Let’s vote on it.
I am going to tick two of the boxes here by being both ‘sincere’ and ‘immediate’ in my response to Laurillard’s conversational framework because this is one big, scary elaboration of Yacci’s simple ‘communication loop’.
My first instinct was to recoil in that I felt I was being pigeon-holed again into the mechanical restraints of pedagogical design. Then I calmed down. I explored, I clicked, I scribbled, I ruminated and thought to myself that this model is not so wild and can be tamed. There is the instructor on the left, student on the right, lots of exploring going on inbetween, feedback, dialogue, several lightbulb checks and a little path with signposts to follow to take you from the beginning to the end. Start with the story, assess whether the learner has got the gist of it and if not clarify and elucidate that bit more. In the middle of the story ensure the learner joins in the tale and is clear in the telling. Get them to act it out a bit, play with it in their hands, toss it around a bit. Find out what other learners think about it. Get them to join in and challenge the story. With a clear goal in mind the learner seeks to complete the story, with the director (instructor) on hand to re-assure and provide feedback. The script is amended, the performance adapted until the learner is confident the story can be told to the end without fault. The director nods and the learner produces the end result.

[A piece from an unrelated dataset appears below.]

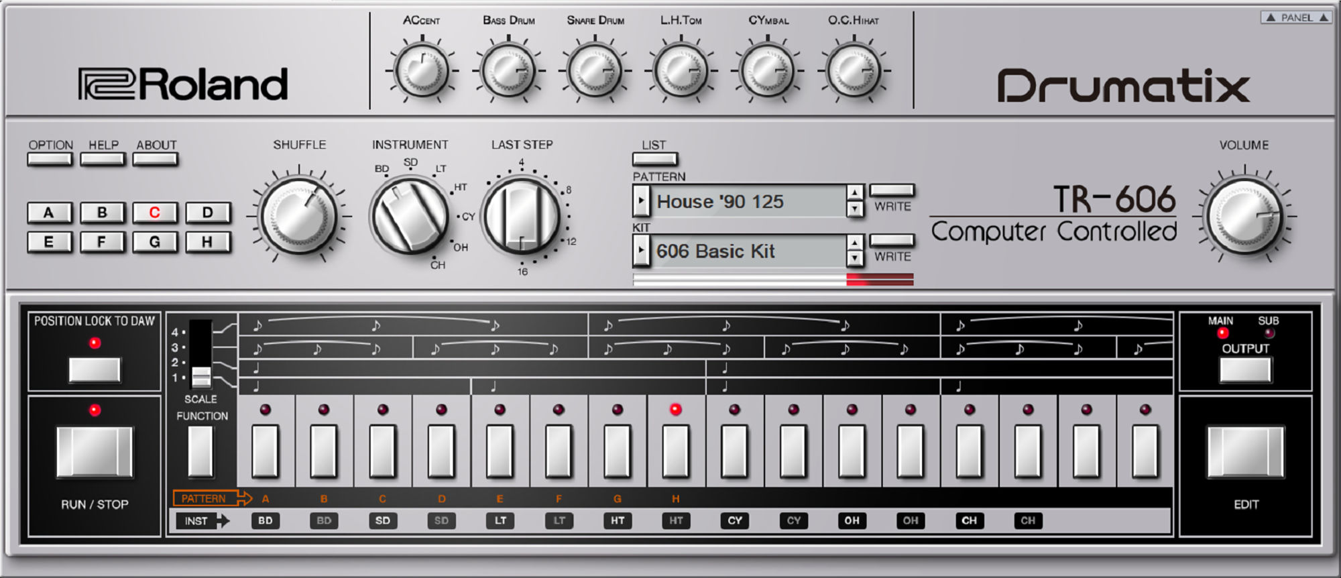This screenshot has height=578, width=1341.
Task: Click the Snare Drum level knob
Action: point(595,70)

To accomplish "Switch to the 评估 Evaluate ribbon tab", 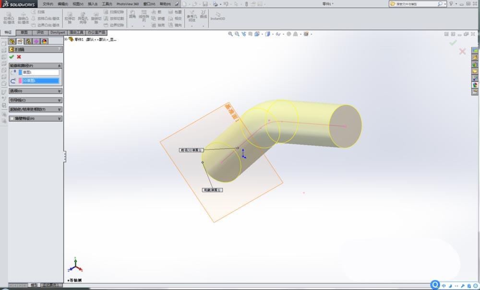I will coord(40,32).
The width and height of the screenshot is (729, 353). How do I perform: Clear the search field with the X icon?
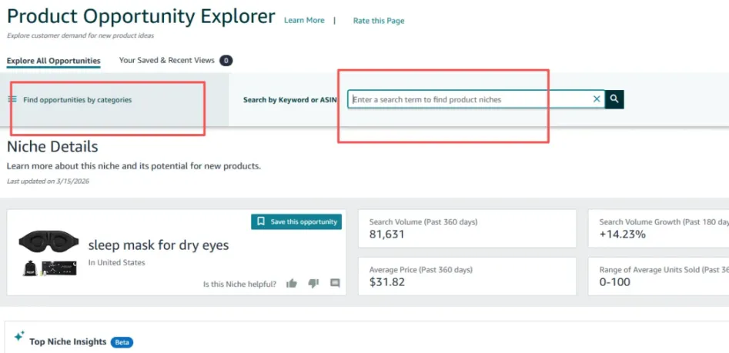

Curtains down.
Although I doubt that Laurillard would agree with my over-simplification and dreadful use of metaphor.
I do, in fact, quite like this model.The use of technology to explain it, with Cheryl’s excellent voice-over to further elaborate on it and guide us through, is in itself, a good example of how multimedia can help interpret complex concepts. The breakdown of media types to complement the learning process is quite a useful tool but a bit too prescriptive for myself. What do other people think?
I believe Laurillard developed this “model of teaching with aim of applying it primarily to the use of technology in higher education” http://tinyurl.com/ycx5t49 which explains its very precise nature. Online simulations may work very well with HE learners studying academic subjects like engineering or medicine but may be less useful to a group of disaffected, young vocational learners studying a practical subject. Then again, perhaps some of the kids I have in mind would love to get their hands on an interactive game in which you change the spark plugs without having to go near a car! But where would the money come from to get such useful simulations?
What I have found useful about this “conversational framework”, despite my reservations about the black and white breakdown of technologies for each step, is that it has simply highlighted the importance of interactivity and dialogue between teacher (facilitator) and learner as the bedrock of successful teaching and learning. How technology can facilitate this interactivity is the big question and one which I have yet to answer but one I will answer, once I have explored the concept collaboratively with colleagues.